Bu Alessandra Stanley

 

Any lingering illusion that Canada is a milder, blander version of the United States is dispelled by “Durham County,” a Canadian-made crime series that begins on Monday on the Ion network. 

 

It takes a while to realize that this scary, well-made thriller was not made in America. “Durham County” has all the signposts of a Hollywood production: lush theme music and stark cinematography, a brooding homicide detective, barbaric rapes and murders, philanderers, sociopaths, yoga moms and alienated teenagers. 

 

But the landscape, chosen for the forests of electrical power lines that forebodingly crosshatch the horizon, is hard to place, and some of the accents have a slightly unusual lilt. Mostly, though, it’s the violence that comes with an unfamiliar inflection. 

 

Nothing is too gory for American television.

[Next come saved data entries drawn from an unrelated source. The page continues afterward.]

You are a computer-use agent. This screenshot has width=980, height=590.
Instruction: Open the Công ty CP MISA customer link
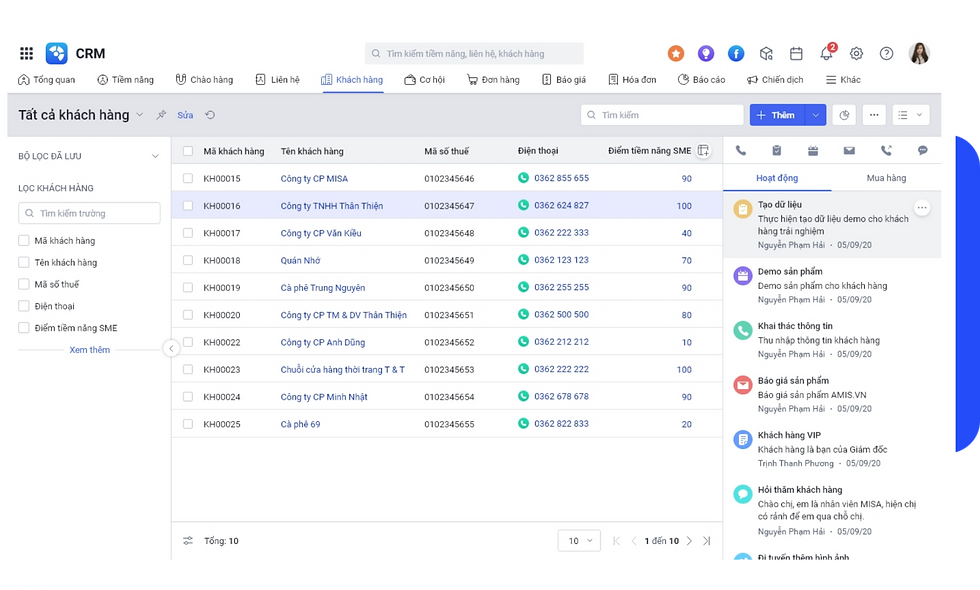point(314,179)
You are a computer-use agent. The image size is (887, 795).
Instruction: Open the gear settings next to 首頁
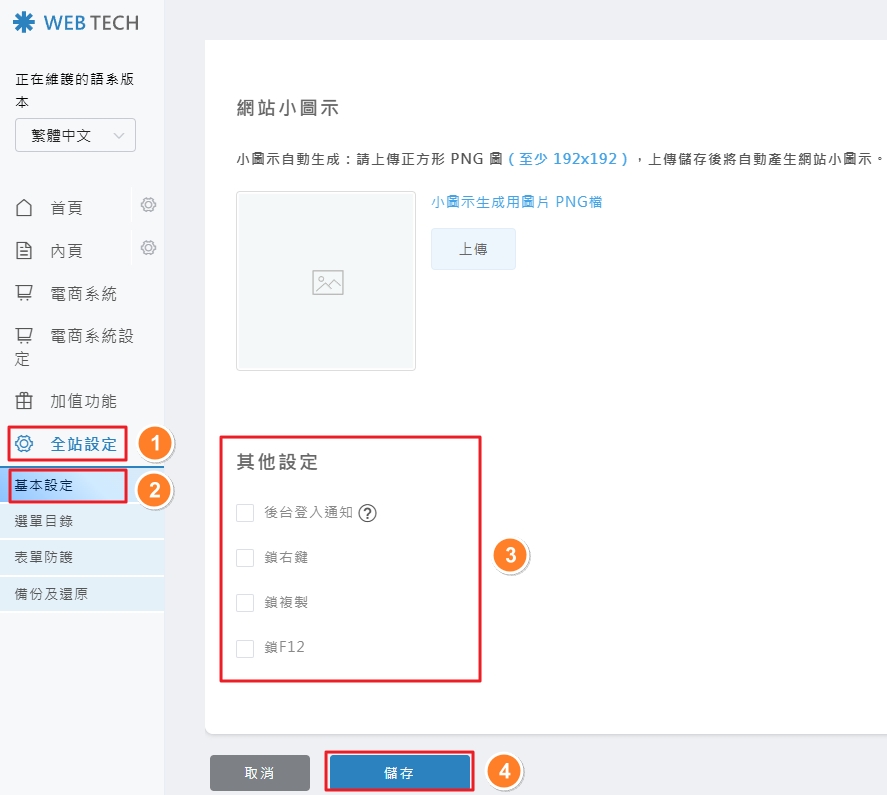(x=148, y=205)
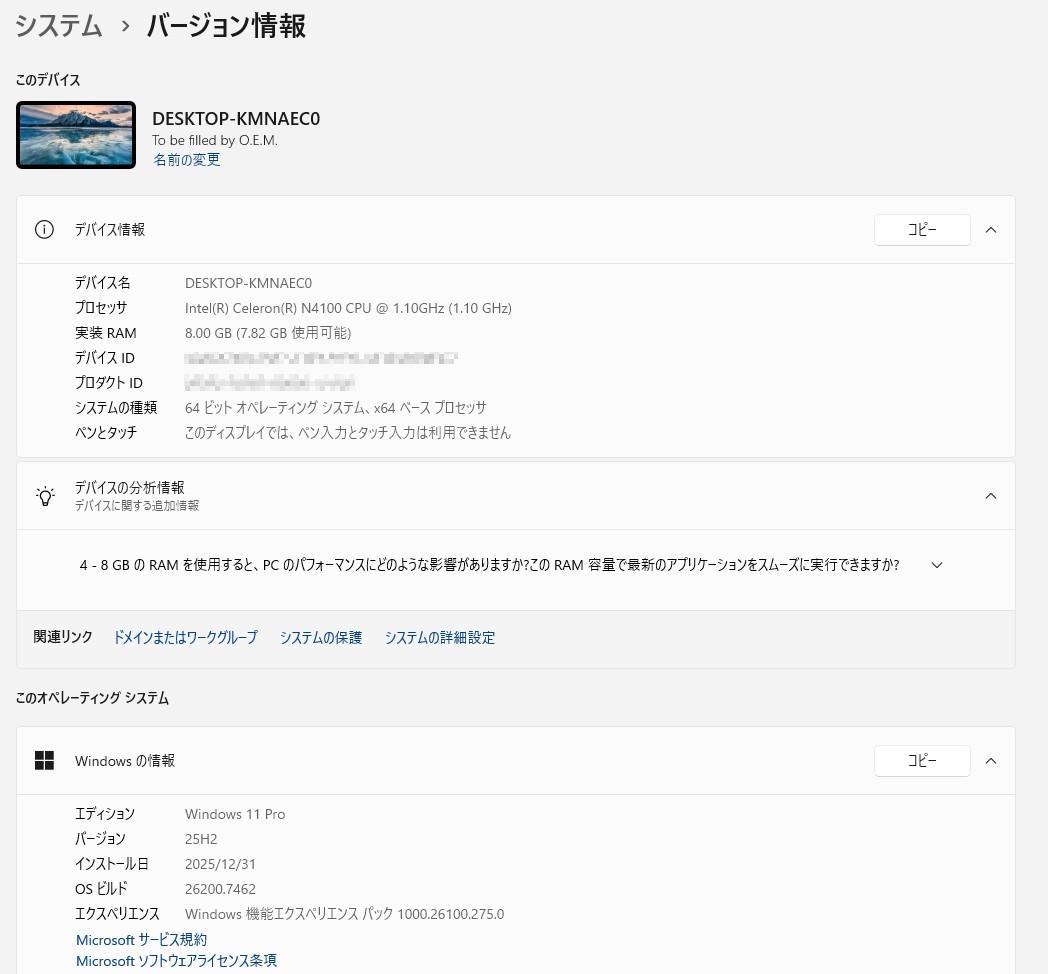Screen dimensions: 1048x974
Task: Open Microsoft サービス規約
Action: pos(141,939)
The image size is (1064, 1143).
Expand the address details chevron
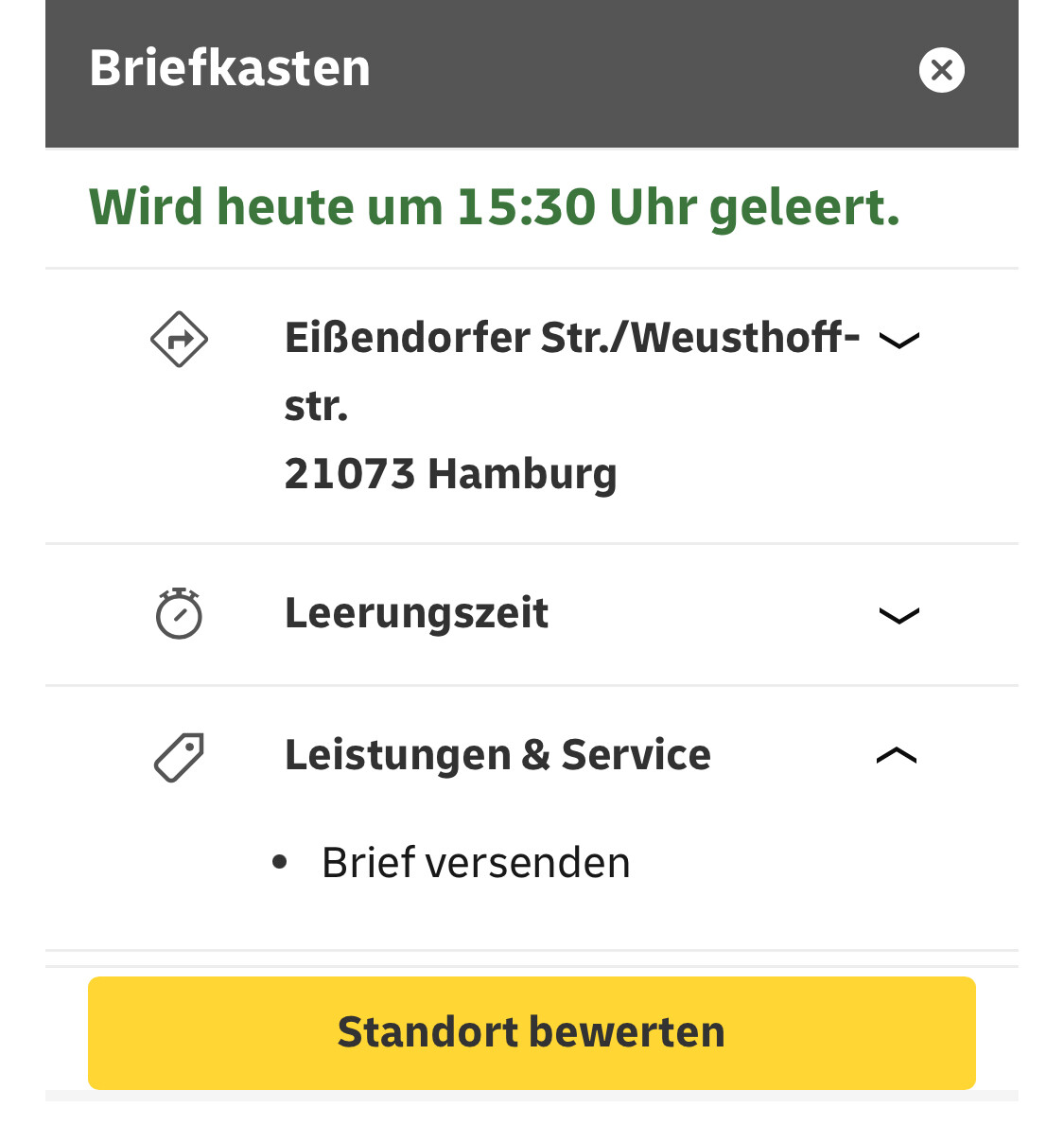pos(898,340)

Even the more lighthearted procedurals like “NCIS” and “Bones” zoom in on dismembered limbs, maggot-covered corpses and swollen, rotting bellies. Most American crime dramas punch up brutality with musical scores and lurid sound effects: the squish of a knife to the stomach, the crack of a fist on a jaw, the blast of a gun to the temple. This show, on the other hand, turns down the volume at those moments, and at times even averts the camera, which only amplifies the horror; viewers are stripped of a preconceived and familiar catharsis and left with savage acts that look all the more real for not being artistically enhanced. 

 

And nothing on “CSI” or “Southland” is as disturbing as this program’s opening picnic scene. A pedophile hosts a fête champêtre for two teenagers in schoolgirl uniforms that turns into tragedy, all of it seen and uninterrupted by a voyeur hidden in the bushes. 

 

“Durham County,” in short, is very, very creepy and unsettling, and entirely addictive, a modern murder mystery with a touch of Patricia Highsmith misanthropy. Even bystanders seem a little sinister, including the young children who play quietly while wearing masks of Japanese anime characters. 

 

It’s an odd but promising choice for the little-known Ion, which only a few years ago was the Pax network, provider of wholesome family shows and reruns of “Growing Pains.” Ion is trying to appeal to more adult tastes with reruns of “Boston Legal” and “Criminal Minds.” This series appeals to grownups who prefer their crimes served fresh and with film noir understatement. 

 

Mike Sweeney (Hugh Dillon, “Flashpoint”) is a Toronto homicide detective who has relocated to the suburbs to start a new life after his partner was killed and his wife, Audrey (Hélène Joy), developed breast cancer. 

 

Audrey is in recovery, still wearing scarves and wigs, and hoping to rekindle her relationship with her husband and two daughters, particularly the estranged eldest, Sadie (Laurence Leboeuf), a teenager who hates their shabby housing development and dreams of becoming an investigator like her father. (As a hobby Sadie creates crime scenes in her dollhouse, molding tiny clay figures into bloodied murder victims.) 

 

Sweeney thinks he is making a fresh start, but old troubles crop up wherever he goes, including in the form of his new neighbor, Ray Prager (Justin Louis), a onetime promising hockey star who went to high school with Sweeney and still bears a grudge. Prager is a narcissistic charmer who bullies his peppy, pretty wife and their shy, bookish son. 

 

The six-episode series has already had two seasons in Canada, but it never gives viewers a reassuring sense that the hero will prevail. Nor does it amp suspense by withholding the killer’s identity; the viewer knows who did it, and the mystery is in how the detective will solve the case. A little like Helen Mirren in the British series “Prime Suspect,” Sweeney has enemies, but he is by far his own worst one. 

 

“Durham County” evokes a world etched in uncertainty and suspicion, where a menacing atmosphere is darkened by a toxic environment and a hostile community. There is nothing gentle or folksy about it. It’s not what a lot of people think of when they think of Canada, but it’s a lot more intriguing.